COMPLETE THE FOLLOWING:
a – According to the South Bound Railroad article, which company leased the line the year after it opened?
b – From the South Bound Railroad article, repeat word for word the part that opens with the words containing "The South Bound Railroad was a" and closes with "Legislature in 1888.".

QUOTED PASSAGE:
§

The South Bound Railroad was a Southeastern railroad that operated in South Carolina and Georgia in the late 19th century and early 20th century.

History
The South Bound Railroad was chartered by the South Carolina General Assembly in 1882 and by the Georgia Legislature in 1888.

The 136-mile line from Savannah, Georgia, to Columbia, South Carolina, opened in 1891. The following year it was leased to the Florida Central and Peninsular Railroad. By the end of the decade, the South Bound Railroad had reached Camden, South Carolina, to meet the Chesterfield and Kershaw Railroad.

§

RECORDED INFORMATION:
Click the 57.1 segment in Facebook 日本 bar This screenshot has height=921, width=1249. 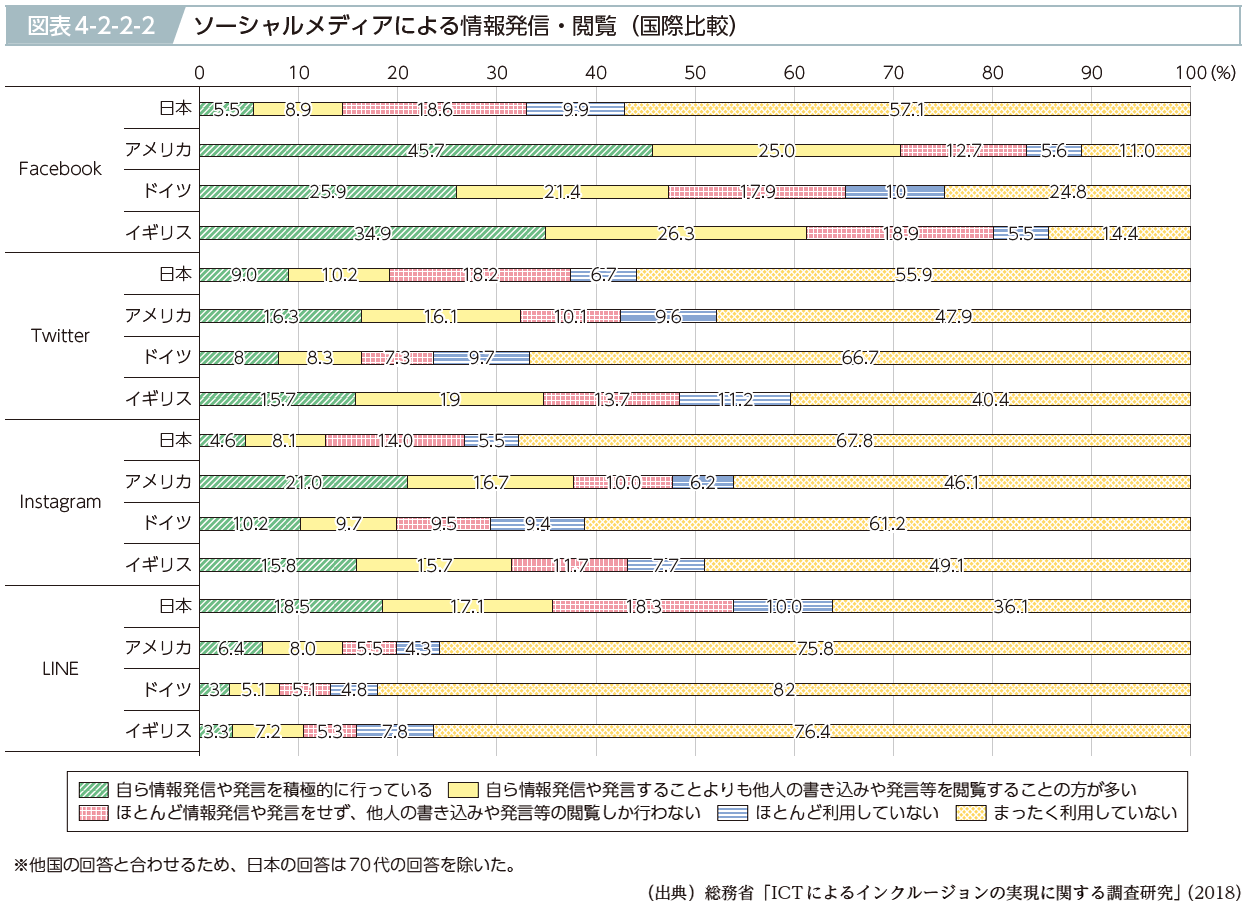click(x=907, y=109)

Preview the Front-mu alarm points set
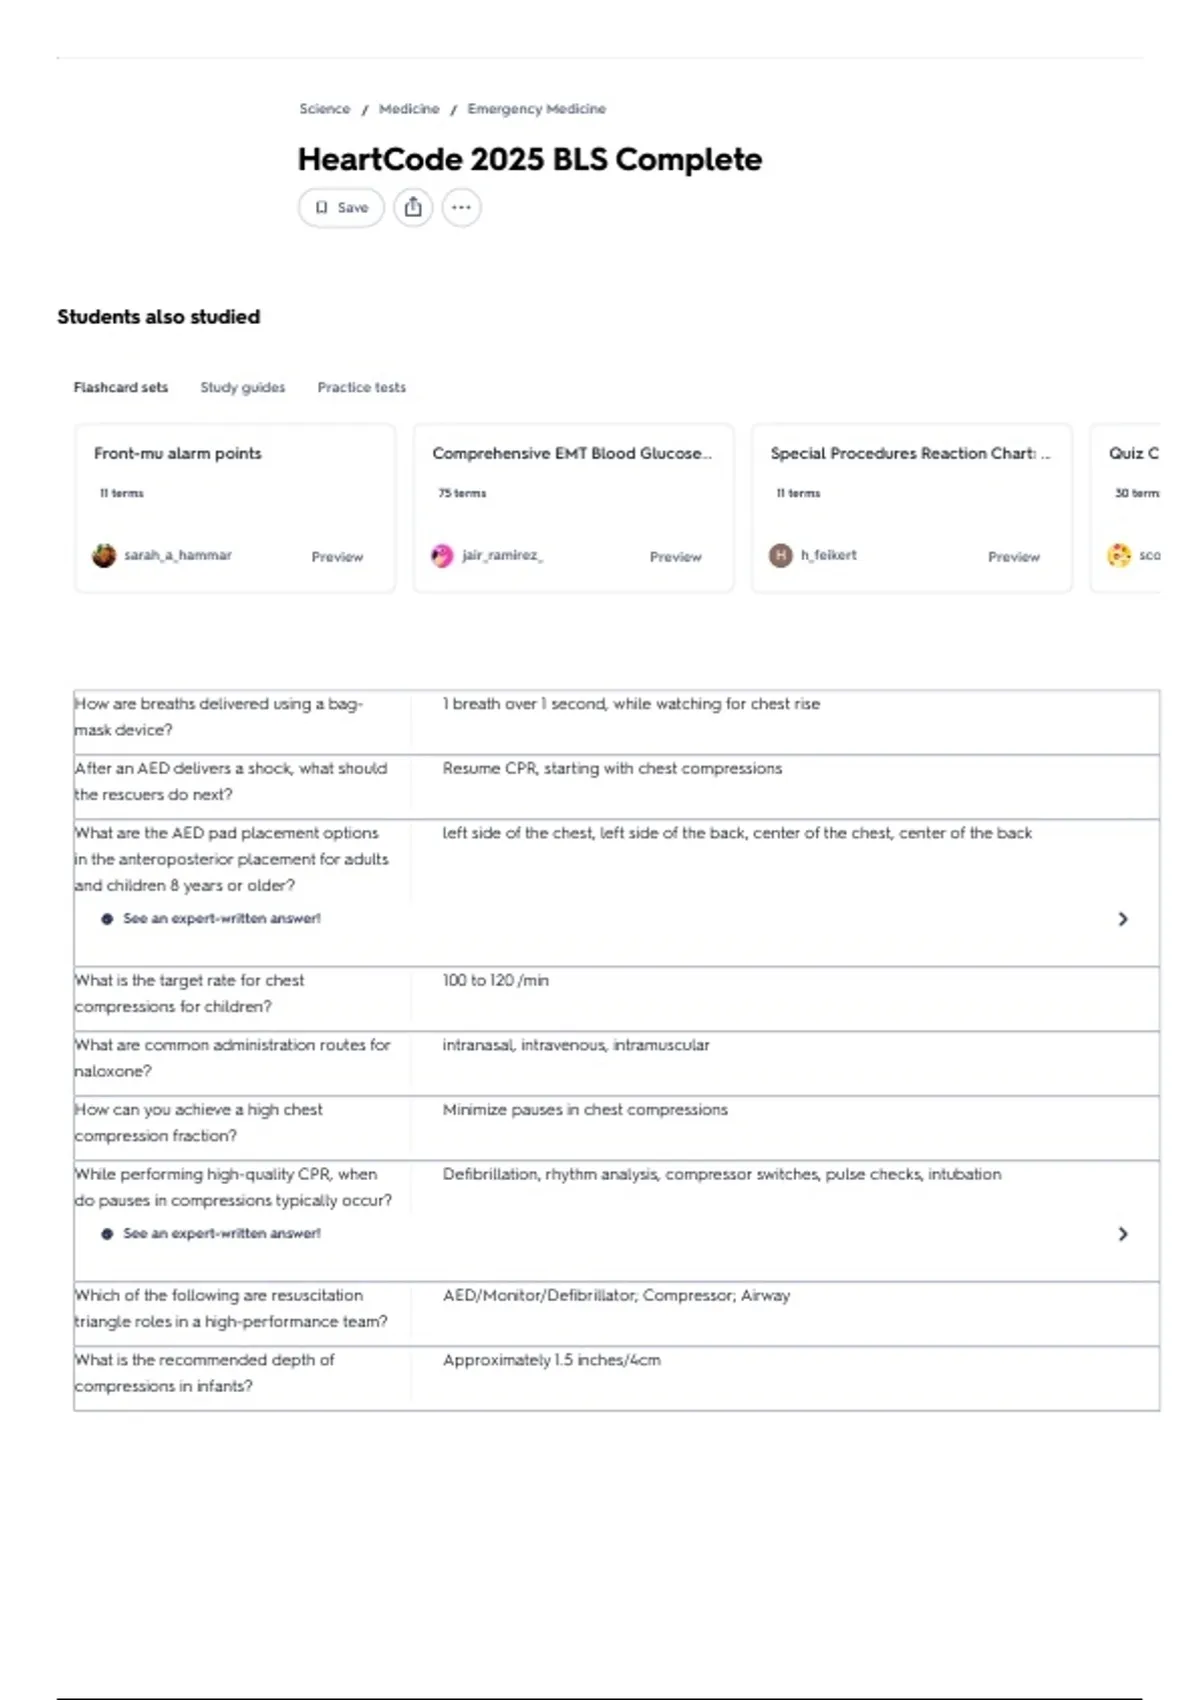337,557
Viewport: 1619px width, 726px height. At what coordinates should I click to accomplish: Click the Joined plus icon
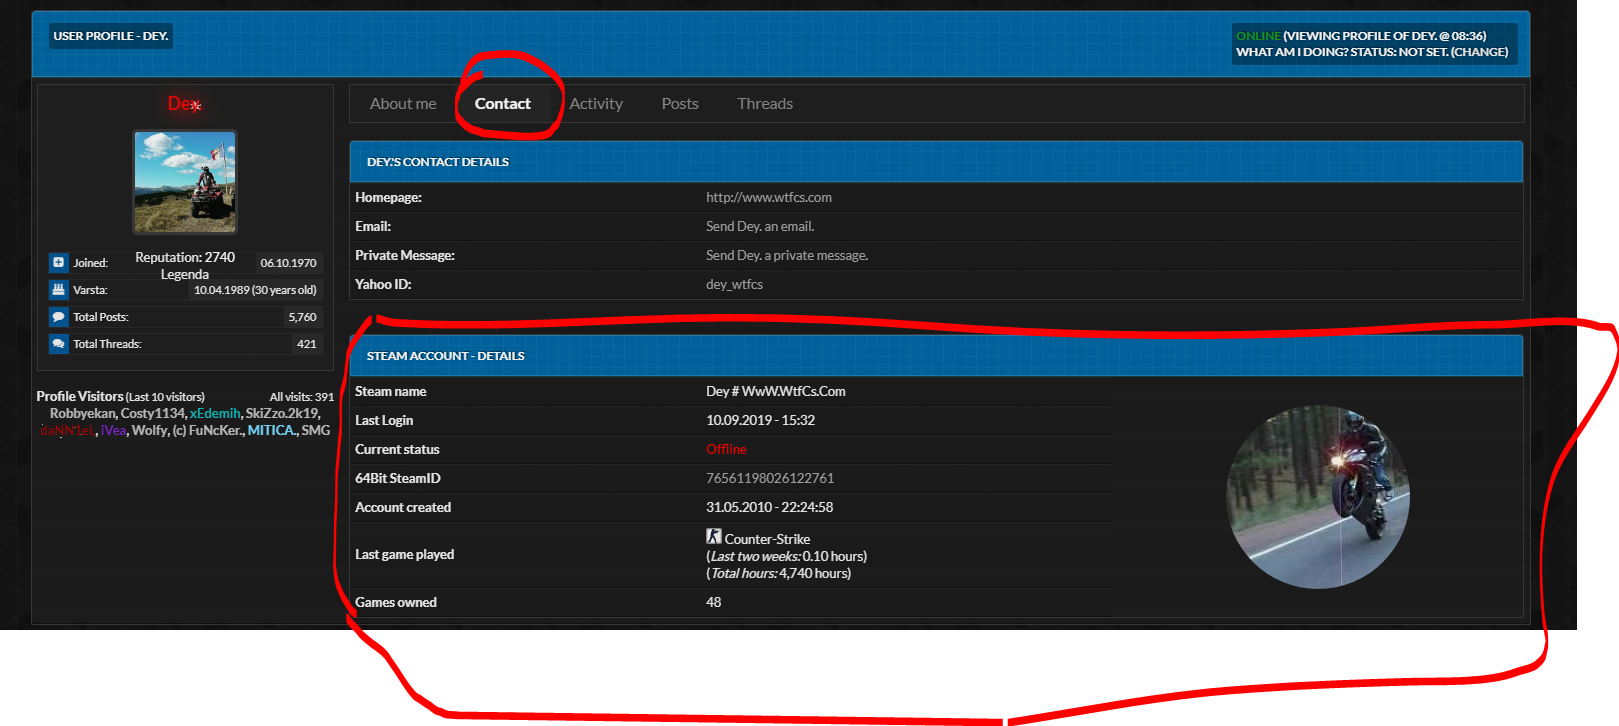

§

FINAL RESULTS:
a – The Florida Central and Peninsular Railroad.

b –
The South Bound Railroad was a Southeastern railroad that operated in South Carolina and Georgia in the late 19th century and early 20th century.

History
The South Bound Railroad was chartered by the South Carolina General Assembly in 1882 and by the Georgia Legislature in 1888.